Stored items:
....
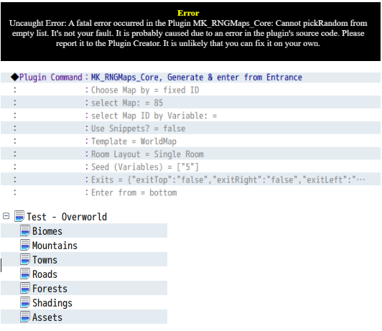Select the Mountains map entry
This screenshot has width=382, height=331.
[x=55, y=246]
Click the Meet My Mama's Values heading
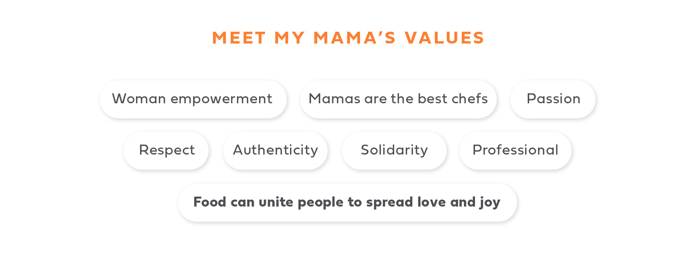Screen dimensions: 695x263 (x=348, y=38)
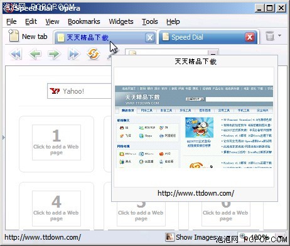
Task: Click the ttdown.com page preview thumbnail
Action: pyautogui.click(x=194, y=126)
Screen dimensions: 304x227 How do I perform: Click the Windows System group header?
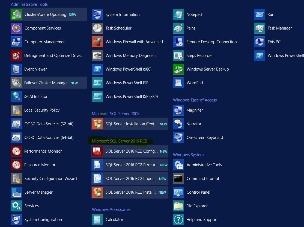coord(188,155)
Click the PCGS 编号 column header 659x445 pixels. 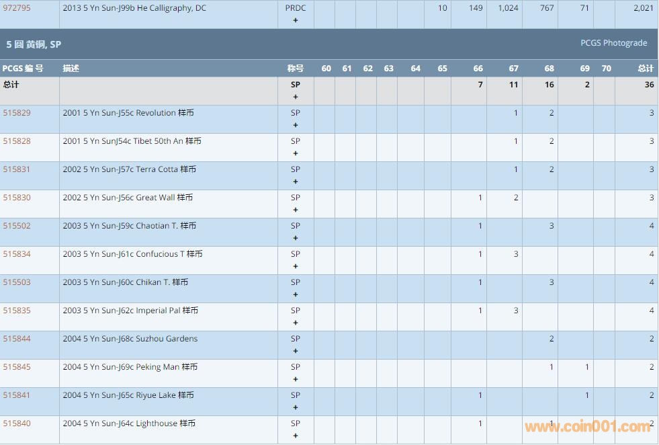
....
§ **GOAL OF THE EXERCISE**:
Your copy should run from the line that has "Click the Meet My Mama's Values heading" through the last line above, exactly, with both ends in and pictures out.

§ **YOUR SOLUTION**:
Click the Meet My Mama's Values heading
Screen dimensions: 695x263 (x=348, y=38)
Task: Click the ttdown.com page preview thumbnail
Action: pyautogui.click(x=194, y=126)
Screen dimensions: 304x227 How do I perform: Click the Windows System group header?
coord(188,155)
Click the PCGS 编号 column header 659x445 pixels. 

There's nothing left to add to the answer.